• _What needs to be done_: Take every line from the entries below that includes the word "computer" and copy it.

____________

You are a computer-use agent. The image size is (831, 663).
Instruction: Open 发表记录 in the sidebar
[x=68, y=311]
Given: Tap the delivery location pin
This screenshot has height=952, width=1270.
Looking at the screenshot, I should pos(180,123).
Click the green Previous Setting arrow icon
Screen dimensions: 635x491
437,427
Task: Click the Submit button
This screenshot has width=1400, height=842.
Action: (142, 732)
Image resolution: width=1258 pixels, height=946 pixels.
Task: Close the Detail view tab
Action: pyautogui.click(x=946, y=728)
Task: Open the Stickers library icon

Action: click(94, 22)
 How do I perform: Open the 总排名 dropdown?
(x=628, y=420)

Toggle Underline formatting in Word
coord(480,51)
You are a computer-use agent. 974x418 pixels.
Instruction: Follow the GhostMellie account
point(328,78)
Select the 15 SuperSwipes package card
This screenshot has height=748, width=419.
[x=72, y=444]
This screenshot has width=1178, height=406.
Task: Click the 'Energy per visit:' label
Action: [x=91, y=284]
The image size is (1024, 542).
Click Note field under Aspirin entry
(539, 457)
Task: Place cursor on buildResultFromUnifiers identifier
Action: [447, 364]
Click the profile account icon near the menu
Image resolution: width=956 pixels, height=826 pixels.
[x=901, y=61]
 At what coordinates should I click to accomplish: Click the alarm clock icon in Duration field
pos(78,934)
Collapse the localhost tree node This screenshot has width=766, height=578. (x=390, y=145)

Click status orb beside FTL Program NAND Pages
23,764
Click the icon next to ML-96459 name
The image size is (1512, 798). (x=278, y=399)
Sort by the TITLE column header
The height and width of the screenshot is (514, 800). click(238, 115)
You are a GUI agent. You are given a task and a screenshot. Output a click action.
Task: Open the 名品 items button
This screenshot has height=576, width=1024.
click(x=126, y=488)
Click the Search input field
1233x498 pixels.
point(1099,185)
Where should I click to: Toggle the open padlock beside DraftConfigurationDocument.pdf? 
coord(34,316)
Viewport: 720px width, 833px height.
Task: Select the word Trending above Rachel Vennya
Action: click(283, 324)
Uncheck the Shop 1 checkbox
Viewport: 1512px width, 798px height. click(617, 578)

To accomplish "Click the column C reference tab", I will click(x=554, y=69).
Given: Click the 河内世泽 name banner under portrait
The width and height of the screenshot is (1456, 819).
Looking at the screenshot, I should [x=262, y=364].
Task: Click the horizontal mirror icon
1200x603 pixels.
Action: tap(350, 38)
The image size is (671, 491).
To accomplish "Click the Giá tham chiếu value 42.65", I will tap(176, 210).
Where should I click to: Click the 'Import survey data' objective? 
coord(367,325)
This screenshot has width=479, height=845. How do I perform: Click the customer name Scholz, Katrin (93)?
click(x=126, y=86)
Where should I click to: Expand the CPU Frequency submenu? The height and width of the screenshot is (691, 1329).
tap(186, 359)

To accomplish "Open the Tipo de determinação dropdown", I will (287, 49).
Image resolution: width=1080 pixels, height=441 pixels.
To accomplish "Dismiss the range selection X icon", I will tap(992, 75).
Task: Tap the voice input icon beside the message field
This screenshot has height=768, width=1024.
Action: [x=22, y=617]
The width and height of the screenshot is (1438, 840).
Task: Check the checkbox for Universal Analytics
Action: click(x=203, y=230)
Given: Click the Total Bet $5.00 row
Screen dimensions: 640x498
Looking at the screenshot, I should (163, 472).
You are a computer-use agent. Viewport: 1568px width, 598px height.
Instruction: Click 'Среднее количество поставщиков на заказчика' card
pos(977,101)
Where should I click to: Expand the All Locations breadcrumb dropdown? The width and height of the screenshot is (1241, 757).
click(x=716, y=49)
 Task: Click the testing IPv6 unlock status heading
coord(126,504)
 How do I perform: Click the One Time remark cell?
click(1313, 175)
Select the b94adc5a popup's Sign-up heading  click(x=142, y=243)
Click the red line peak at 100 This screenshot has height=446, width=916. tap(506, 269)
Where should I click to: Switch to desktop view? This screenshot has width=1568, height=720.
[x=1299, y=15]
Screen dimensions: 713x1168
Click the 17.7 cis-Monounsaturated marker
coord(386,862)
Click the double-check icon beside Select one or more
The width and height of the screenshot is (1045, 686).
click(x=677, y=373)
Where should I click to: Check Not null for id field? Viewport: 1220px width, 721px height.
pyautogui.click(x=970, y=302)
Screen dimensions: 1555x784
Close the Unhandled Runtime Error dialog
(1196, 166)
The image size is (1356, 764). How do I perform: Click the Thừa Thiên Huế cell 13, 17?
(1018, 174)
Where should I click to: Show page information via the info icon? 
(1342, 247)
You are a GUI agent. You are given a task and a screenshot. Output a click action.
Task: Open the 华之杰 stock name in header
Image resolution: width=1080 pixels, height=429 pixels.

____________

• _Written response_:
You are a computer-use agent. The image size is (831, 663).
You are a computer-use agent. 974x418 pixels.
You are a computer-use agent. Viewport: 1568px width, 598px height.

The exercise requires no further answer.